Dear Lisa,  Thought I would shoot you another quick update from my week…

A lot of big stuff happened via phone calls this week…

My cell phone rang while I was in the tub Tuesday night.  When I got out, I had a voice mail from the nurse at the Urologist.  She was following up on a PSA blood test and asked me to call her right back.  She’d  tried two times and even though it was only a couple of minutes later, the office was closed by the time I tried.

You’d be proud of me.  I didn’t let the  “not knowing  what the nurse wanted to tell me” rob me of a good nights sleep.  I was pretty sure the numbers were still elevated, but since I had just had a biopsy in April and things came back fine, I hoped it was a routine call.

8:30 the next morning I reached Jen, the nurse.  After she verified who I was, she let me know my numbers while still elevated were stable,and they would see me next Spring for my annual check up.

Ah, the simple joys of life… (reasonably good health.)

▶ [Problem statement]:
Answer these about the letter:
1. Where was the writer when the cell phone rang on Tuesday night?
2. In what month did the writer have a biopsy?
3. At what time the next morning did the writer reach the nurse?
The records after this are separate material, unrelated to the letter.

▶ [Supplied information]:
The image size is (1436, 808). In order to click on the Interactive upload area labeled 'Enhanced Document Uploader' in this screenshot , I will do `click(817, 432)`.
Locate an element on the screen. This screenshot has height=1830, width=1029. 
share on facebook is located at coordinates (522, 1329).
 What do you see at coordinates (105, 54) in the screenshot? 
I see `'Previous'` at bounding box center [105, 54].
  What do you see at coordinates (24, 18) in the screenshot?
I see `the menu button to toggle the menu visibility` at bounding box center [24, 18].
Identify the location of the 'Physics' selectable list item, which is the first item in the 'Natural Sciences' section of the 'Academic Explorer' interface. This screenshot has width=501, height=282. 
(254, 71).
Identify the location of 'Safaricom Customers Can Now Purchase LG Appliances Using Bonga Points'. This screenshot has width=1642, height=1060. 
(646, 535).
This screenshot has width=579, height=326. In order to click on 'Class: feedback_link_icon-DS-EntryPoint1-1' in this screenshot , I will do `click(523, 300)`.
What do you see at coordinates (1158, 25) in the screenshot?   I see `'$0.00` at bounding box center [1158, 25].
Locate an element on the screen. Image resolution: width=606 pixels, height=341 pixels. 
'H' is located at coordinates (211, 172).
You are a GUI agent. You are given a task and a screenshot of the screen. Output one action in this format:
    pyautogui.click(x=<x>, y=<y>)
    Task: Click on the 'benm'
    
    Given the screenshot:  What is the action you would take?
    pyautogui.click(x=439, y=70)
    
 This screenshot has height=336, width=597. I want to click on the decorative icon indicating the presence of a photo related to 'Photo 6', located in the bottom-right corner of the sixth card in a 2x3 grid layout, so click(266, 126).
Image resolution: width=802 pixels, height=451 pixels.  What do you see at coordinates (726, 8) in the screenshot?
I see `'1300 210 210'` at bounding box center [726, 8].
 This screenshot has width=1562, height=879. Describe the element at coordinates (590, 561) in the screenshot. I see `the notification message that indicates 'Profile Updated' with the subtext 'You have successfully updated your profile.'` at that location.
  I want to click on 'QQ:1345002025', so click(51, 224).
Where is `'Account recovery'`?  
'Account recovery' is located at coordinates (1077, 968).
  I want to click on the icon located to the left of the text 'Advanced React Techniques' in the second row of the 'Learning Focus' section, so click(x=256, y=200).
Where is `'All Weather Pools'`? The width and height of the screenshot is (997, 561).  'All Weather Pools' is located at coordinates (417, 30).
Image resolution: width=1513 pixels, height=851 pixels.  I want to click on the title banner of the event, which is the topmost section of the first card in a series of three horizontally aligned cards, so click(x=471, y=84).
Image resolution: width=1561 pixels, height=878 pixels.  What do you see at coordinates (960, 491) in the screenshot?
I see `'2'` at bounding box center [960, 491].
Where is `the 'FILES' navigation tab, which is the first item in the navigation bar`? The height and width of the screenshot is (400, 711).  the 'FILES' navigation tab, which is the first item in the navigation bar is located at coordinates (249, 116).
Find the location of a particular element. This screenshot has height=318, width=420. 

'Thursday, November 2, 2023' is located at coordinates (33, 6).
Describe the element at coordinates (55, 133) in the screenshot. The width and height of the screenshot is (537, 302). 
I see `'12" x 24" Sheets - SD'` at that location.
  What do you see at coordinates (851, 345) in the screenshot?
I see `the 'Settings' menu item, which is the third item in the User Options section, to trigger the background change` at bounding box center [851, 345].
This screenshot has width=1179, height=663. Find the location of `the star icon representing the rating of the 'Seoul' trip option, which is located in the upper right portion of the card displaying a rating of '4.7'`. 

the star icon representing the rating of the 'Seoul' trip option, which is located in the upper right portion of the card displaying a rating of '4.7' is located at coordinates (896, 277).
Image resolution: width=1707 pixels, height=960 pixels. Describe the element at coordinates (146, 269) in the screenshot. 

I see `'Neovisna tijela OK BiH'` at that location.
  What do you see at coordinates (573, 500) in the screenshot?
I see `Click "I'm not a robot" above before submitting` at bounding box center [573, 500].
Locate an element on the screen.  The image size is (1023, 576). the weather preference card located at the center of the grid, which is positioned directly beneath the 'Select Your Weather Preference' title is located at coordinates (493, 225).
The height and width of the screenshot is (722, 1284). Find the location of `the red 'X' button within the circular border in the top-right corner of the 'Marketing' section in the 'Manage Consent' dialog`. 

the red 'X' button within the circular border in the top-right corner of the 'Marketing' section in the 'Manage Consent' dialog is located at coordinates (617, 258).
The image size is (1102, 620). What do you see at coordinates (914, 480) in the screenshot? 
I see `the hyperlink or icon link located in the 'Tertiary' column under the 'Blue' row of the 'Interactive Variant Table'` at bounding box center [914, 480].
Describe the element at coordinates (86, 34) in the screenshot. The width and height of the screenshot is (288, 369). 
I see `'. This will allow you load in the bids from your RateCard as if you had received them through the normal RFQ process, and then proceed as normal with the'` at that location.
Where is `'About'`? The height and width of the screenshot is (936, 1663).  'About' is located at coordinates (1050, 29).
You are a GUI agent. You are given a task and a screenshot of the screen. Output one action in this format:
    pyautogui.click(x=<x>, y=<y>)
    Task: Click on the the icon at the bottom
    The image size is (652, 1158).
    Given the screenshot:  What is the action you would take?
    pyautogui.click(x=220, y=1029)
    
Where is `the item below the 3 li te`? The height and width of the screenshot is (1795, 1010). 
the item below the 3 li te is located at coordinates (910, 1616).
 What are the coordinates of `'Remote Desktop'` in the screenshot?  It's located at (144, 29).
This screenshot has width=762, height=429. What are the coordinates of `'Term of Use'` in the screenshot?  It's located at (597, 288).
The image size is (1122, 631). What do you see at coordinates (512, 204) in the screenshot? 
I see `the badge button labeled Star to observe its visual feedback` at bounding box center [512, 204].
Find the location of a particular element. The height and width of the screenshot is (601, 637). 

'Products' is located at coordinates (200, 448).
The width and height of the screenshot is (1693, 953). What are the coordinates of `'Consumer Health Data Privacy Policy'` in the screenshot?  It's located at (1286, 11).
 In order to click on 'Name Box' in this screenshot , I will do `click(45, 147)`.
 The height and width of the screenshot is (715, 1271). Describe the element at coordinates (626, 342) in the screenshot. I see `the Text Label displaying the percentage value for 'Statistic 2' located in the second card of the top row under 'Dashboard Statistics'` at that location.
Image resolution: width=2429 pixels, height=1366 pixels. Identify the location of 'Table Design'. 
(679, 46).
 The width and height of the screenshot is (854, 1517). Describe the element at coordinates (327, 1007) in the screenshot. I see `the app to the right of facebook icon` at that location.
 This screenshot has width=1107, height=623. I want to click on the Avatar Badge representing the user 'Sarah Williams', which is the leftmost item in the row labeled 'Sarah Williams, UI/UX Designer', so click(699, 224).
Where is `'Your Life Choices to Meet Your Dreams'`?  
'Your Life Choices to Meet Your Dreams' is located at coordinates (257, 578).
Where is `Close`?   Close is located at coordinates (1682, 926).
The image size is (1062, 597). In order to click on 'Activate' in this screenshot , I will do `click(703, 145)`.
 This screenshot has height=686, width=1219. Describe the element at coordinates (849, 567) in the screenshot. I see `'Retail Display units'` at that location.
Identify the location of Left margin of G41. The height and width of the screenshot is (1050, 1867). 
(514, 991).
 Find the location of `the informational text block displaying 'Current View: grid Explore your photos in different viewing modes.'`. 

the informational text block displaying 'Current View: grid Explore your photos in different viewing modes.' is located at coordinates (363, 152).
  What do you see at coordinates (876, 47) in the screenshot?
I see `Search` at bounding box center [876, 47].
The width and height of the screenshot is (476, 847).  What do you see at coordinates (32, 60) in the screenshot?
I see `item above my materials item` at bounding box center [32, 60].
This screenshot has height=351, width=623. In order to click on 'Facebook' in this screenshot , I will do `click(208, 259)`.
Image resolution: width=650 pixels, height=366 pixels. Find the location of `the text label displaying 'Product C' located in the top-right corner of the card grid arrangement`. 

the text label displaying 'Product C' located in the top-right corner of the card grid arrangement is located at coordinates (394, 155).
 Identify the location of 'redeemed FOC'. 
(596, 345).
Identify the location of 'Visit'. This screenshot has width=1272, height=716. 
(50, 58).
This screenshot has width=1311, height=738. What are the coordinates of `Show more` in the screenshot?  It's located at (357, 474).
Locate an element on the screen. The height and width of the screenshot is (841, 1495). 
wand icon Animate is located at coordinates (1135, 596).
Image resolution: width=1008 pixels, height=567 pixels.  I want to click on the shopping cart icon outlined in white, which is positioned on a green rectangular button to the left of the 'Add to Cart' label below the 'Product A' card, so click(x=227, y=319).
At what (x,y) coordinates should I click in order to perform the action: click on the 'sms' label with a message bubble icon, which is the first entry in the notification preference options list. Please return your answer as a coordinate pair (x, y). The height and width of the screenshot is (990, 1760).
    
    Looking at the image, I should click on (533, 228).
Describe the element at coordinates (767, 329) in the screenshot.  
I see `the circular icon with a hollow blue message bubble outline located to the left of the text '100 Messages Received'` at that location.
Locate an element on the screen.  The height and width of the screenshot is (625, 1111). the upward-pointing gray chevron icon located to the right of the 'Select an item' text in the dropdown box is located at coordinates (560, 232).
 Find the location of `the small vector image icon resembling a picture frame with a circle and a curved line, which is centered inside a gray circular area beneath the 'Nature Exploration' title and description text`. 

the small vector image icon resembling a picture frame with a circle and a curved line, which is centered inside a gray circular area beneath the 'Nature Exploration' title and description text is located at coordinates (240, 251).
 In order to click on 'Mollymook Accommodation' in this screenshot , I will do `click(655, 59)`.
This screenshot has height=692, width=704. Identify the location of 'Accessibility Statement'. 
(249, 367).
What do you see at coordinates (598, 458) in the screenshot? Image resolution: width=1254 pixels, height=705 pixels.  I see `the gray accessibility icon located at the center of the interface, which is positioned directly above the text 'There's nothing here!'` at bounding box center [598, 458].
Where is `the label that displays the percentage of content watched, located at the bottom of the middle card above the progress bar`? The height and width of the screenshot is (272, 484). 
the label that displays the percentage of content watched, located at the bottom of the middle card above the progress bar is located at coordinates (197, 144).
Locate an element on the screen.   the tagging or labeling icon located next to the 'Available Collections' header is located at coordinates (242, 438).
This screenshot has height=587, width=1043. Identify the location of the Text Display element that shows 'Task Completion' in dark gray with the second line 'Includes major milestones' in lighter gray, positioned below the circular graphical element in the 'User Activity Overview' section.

▶ [Written reply]:
1. In the tub.
2. April.
3. 8:30.